Work request: Scan the material below for "what", then return each line that contains it.

Given data:

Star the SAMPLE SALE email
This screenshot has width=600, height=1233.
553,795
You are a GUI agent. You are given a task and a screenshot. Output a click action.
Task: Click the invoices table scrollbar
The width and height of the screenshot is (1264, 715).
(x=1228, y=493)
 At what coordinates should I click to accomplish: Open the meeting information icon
--
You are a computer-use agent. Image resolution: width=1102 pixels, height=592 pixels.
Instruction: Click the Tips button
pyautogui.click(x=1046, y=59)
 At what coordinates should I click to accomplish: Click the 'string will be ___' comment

Response area:
 At what coordinates should I click to accomplish: Open the meeting information icon
 At what coordinates should I click to accomplish: Click the 'string will be ___' comment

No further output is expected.